● What the exercise asks: Every record must come back exactly as given.

***** Dataset extract *****

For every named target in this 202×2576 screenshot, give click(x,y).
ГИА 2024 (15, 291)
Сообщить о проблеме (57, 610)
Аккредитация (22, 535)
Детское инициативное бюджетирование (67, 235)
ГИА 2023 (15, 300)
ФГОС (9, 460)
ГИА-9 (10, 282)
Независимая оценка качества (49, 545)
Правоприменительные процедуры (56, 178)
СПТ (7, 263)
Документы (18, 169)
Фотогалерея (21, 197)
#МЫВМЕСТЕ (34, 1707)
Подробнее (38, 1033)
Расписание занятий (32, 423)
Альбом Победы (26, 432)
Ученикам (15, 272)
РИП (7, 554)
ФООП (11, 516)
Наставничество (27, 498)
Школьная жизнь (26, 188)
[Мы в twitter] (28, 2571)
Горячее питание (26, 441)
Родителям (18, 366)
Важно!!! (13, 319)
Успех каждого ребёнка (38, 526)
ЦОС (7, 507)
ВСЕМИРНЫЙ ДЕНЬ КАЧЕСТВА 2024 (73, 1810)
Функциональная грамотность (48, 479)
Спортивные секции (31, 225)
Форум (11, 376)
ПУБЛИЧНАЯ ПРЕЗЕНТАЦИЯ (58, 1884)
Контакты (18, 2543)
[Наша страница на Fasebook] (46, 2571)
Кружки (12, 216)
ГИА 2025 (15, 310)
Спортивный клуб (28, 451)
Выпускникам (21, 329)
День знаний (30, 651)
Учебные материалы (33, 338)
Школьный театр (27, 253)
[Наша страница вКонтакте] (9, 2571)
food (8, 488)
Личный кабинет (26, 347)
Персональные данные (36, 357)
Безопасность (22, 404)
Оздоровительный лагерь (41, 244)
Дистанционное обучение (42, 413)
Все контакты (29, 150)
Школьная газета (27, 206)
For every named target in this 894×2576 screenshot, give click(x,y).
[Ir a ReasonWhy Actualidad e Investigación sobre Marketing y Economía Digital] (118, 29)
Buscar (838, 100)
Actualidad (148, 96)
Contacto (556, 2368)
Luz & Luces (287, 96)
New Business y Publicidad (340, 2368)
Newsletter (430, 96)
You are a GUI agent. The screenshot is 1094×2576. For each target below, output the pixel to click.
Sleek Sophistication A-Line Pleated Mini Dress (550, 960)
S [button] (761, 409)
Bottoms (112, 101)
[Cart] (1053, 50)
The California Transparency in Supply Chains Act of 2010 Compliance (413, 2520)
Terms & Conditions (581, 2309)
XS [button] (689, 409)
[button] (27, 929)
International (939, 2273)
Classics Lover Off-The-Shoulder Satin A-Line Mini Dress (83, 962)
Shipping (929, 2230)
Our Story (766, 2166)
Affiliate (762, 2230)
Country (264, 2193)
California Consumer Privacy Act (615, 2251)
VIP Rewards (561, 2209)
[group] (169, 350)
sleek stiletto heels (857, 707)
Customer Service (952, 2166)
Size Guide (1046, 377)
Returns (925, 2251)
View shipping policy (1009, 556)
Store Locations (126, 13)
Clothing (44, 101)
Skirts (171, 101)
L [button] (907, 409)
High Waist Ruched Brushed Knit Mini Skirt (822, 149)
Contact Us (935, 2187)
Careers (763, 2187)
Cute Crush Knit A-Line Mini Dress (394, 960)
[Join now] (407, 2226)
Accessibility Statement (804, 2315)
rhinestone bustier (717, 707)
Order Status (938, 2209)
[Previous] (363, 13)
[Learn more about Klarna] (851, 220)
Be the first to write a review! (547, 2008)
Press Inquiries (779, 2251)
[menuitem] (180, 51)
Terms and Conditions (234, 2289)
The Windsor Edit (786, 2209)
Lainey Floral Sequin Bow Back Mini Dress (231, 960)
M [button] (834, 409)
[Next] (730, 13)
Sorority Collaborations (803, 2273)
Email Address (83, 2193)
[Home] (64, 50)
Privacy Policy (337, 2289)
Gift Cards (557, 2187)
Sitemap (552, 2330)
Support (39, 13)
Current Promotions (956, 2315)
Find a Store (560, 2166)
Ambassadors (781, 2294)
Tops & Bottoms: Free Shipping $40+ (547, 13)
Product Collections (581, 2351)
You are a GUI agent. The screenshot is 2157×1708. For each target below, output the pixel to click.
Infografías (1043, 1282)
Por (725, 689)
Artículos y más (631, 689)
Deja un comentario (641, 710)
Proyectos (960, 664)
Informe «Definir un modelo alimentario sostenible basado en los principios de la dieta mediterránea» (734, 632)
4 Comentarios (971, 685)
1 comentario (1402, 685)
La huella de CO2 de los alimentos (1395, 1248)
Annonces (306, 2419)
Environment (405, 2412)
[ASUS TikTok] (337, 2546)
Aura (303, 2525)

*****

● Answer to the exercise:
For every named target in this 202×2576 screenshot, give click(x,y).
ГИА 2024 (15, 291)
Сообщить о проблеме (57, 610)
Аккредитация (22, 535)
Детское инициативное бюджетирование (67, 235)
ГИА 2023 (15, 300)
ФГОС (9, 460)
ГИА-9 (10, 282)
Независимая оценка качества (49, 545)
Правоприменительные процедуры (56, 178)
СПТ (7, 263)
Документы (18, 169)
Фотогалерея (21, 197)
#МЫВМЕСТЕ (34, 1707)
Подробнее (38, 1033)
Расписание занятий (32, 423)
Альбом Победы (26, 432)
Ученикам (15, 272)
РИП (7, 554)
ФООП (11, 516)
Наставничество (27, 498)
Школьная жизнь (26, 188)
[Мы в twitter] (28, 2571)
Горячее питание (26, 441)
Родителям (18, 366)
Важно!!! (13, 319)
Успех каждого ребёнка (38, 526)
ЦОС (7, 507)
ВСЕМИРНЫЙ ДЕНЬ КАЧЕСТВА 2024 (73, 1810)
Функциональная грамотность (48, 479)
Спортивные секции (31, 225)
Форум (11, 376)
ПУБЛИЧНАЯ ПРЕЗЕНТАЦИЯ (58, 1884)
Контакты (18, 2543)
[Наша страница на Fasebook] (46, 2571)
Кружки (12, 216)
ГИА 2025 (15, 310)
Спортивный клуб (28, 451)
Выпускникам (21, 329)
День знаний (30, 651)
Учебные материалы (33, 338)
Школьный театр (27, 253)
[Наша страница вКонтакте] (9, 2571)
food (8, 488)
Личный кабинет (26, 347)
Персональные данные (36, 357)
Безопасность (22, 404)
Оздоровительный лагерь (41, 244)
Дистанционное обучение (42, 413)
Все контакты (29, 150)
Школьная газета (27, 206)
For every named target in this 894×2576 screenshot, give click(x,y).
[Ir a ReasonWhy Actualidad e Investigación sobre Marketing y Economía Digital] (118, 29)
Buscar (838, 100)
Actualidad (148, 96)
Contacto (556, 2368)
Luz & Luces (287, 96)
New Business y Publicidad (340, 2368)
Newsletter (430, 96)
You are a GUI agent. The screenshot is 1094×2576. For each target below, output the pixel to click.
Sleek Sophistication A-Line Pleated Mini Dress (550, 960)
S [button] (761, 409)
Bottoms (112, 101)
[Cart] (1053, 50)
The California Transparency in Supply Chains Act of 2010 Compliance (413, 2520)
Terms & Conditions (581, 2309)
XS [button] (689, 409)
[button] (27, 929)
International (939, 2273)
Classics Lover Off-The-Shoulder Satin A-Line Mini Dress (83, 962)
Shipping (929, 2230)
Our Story (766, 2166)
Affiliate (762, 2230)
Country (264, 2193)
California Consumer Privacy Act (615, 2251)
VIP Rewards (561, 2209)
[group] (169, 350)
sleek stiletto heels (857, 707)
Customer Service (952, 2166)
Size Guide (1046, 377)
Returns (925, 2251)
View shipping policy (1009, 556)
Store Locations (126, 13)
Clothing (44, 101)
Skirts (171, 101)
L [button] (907, 409)
High Waist Ruched Brushed Knit Mini Skirt (822, 149)
Contact Us (935, 2187)
Careers (763, 2187)
Cute Crush Knit A-Line Mini Dress (394, 960)
[Join now] (407, 2226)
Accessibility Statement (804, 2315)
rhinestone bustier (717, 707)
Order Status (938, 2209)
[Previous] (363, 13)
[Learn more about Klarna] (851, 220)
Be the first to write a review! (547, 2008)
Press Inquiries (779, 2251)
[menuitem] (180, 51)
Terms and Conditions (234, 2289)
The Windsor Edit (786, 2209)
Lainey Floral Sequin Bow Back Mini Dress (231, 960)
M [button] (834, 409)
[Next] (730, 13)
Sorority Collaborations (803, 2273)
Email Address (83, 2193)
[Home] (64, 50)
Privacy Policy (337, 2289)
Gift Cards (557, 2187)
Sitemap (552, 2330)
Support (39, 13)
Current Promotions (956, 2315)
Find a Store (560, 2166)
Ambassadors (781, 2294)
Tops & Bottoms: Free Shipping $40+ (547, 13)
Product Collections (581, 2351)
You are a GUI agent. The screenshot is 2157×1708. For each target below, output the pixel to click.
Infografías (1043, 1282)
Por (725, 689)
Artículos y más (631, 689)
Deja un comentario (641, 710)
Proyectos (960, 664)
Informe «Definir un modelo alimentario sostenible basado en los principios de la dieta mediterránea» (734, 632)
4 Comentarios (971, 685)
1 comentario (1402, 685)
La huella de CO2 de los alimentos (1395, 1248)
Annonces (306, 2419)
Environment (405, 2412)
[ASUS TikTok] (337, 2546)
Aura (303, 2525)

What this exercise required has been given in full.